В самой первой сцене красный Отелло и белая Дездемона в страсти перемешивают свои краски. Потом, уже одетые, они так и ходят с размазанной краской на теле и в испачканной ею одежде. Они смешались, выделились, стали изгоями. Дездемона – Сина Мартенс у Тальхаймера под стать Отелло. Она раскованна и яростна. Они как два солдата во вражеской тылу. Знают, что всем видны, но это плата за то, чтобы быть вместе. Дездемона с белой паклей волос одновременно похожа на портовую шлюху, Мальвину и Магдалину. И еще она Лилит с подвижным призывным языком. Дездемона ругается, даёт пощёчину Отелло, когда тот её несправедливо обвиняет, неистова и растеряна, сломлена к финалу. Ещё эта пара напомнила мне других, почти забытых  генералов, –  из фильма «Генералы Песчаных карьеров». И тут и там внешнее превосходство как борьба с постоянным внутренним ожиданием унижения, неприятия.

В спектакле есть «греческий хор» (почти 30 человек), больше похожий на Ку-клус-клан: серые халаты и белые мешки-маски. Отелло для них как загнанный зверь. Красивый, сильный, справедливый, спасший всех, заслуживший любовь прекраснейшей Дездемоны, он уязвим постоянным ожиданием предательства. Сомнения словно проникают в краску на его теле. А Яго уже становится на цыпочки, чтобы не спугнуть начавшееся саморазрушение мавра. Кассио (Нико Холоникс) жалкий и, похоже, голубой. Готов отдаться хоть Отелло, хоть Яго. Яго его сразу слегка отметелил, и тот уже больше не дёргался. Если в «Ричарде» деревянные подмостки были засыпаны песком, то в «Отелло» деревянный поворотный круг. И кружит-вертит он только Яго и Кассио. Здесь Яго как раз напоминал Ричарда, который пьянеет от того, как легко все попадают в его сети. Он с самого начала хочет плюнуть на Отелло, но получается это сделать только тогда, когда прапорщик доводит генерала до эпилептического припадка.

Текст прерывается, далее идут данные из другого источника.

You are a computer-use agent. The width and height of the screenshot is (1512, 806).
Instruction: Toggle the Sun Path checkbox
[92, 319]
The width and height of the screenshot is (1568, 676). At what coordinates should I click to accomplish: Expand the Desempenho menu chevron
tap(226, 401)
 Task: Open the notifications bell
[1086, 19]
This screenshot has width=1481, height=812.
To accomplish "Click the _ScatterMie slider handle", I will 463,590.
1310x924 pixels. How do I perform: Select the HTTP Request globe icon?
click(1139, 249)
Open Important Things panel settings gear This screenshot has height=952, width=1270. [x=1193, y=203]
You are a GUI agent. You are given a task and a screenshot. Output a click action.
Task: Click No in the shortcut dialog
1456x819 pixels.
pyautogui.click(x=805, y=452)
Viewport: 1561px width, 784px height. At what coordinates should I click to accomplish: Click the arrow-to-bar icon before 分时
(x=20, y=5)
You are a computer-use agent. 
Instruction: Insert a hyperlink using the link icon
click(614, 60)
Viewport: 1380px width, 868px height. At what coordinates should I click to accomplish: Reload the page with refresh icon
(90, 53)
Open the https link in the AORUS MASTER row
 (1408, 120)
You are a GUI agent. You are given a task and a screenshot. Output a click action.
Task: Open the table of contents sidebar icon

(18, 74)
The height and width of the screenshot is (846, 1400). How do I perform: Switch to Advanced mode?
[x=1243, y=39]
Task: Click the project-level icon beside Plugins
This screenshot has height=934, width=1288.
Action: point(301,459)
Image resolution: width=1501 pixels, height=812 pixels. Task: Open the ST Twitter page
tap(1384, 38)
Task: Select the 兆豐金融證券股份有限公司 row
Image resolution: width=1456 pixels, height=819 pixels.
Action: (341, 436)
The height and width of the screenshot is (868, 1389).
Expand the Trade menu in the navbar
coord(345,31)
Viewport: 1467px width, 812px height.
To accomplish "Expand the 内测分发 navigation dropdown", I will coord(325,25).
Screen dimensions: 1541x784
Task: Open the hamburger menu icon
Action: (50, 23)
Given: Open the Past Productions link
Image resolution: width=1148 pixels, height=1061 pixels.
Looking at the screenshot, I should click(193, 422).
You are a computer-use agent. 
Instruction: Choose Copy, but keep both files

Пока мавр в силе, Яго сам чуть не впадает в истерику от ярости, он слаб. На наших глазах вся энергия и сила генерала перетекает к жалкому прапорщику. Но тут-то мы и видим, что раздутая мышь слоном все равно не станет. Отелло умирает как большое благородное животное, в его объятьях Дездемона, а в ногах Эмилия (Катрин Велиш). Эмилия присутствует как рок. Понимает, страдает, но не может ничего изменить. Уже в первой сцене между Отелло и Дездемоной взаимные удушения были любовной игрой, которая стала осуществлением судьбы, рока в финале. Яго (Питер Мольтцен) добившись всего, чего хотел, попадает вместе с Кассио на вращающийся круг, диск, колесо. Яго как липовый рокер и Кассио, так и оставшийся задротом. Потом их сбрасывает даже с круга. А в центре остаётся скульптурная композиция троих сильных и красивых людей, которые не смогли себя защитить. У Остермайера страшно от лёгкости и юмора. У Тальхaймера  тревожно от хора, как катка, страшно от всесилия толпы и предательства в чистом виде, без шуток. Тальхaймер даже не улыбается. Он пытается докричаться, плюнуть, ударить, выйти на авансцену и сказать глаза в глаза всю боль и отчаяние. Хорошо встроена световая партитура. При полном отсутствии реквизита. Черно-белое пространство с неявными блуждающими акцентами. И только когда торжествует Яго – яркий свет. Отелло думает, что прозрел. Но это ослепляющий свет. Изначальная травмированность героя напомнила об «Отелло»  Някрошюса, только здесь она носит больше расовой характер. Ничтожество способно погубить почти совершенство, но не способно занять его место. И у Някрошуса и у Михаэля Тальхaймера  есть последний аккорд спектакля, как торжество красоты.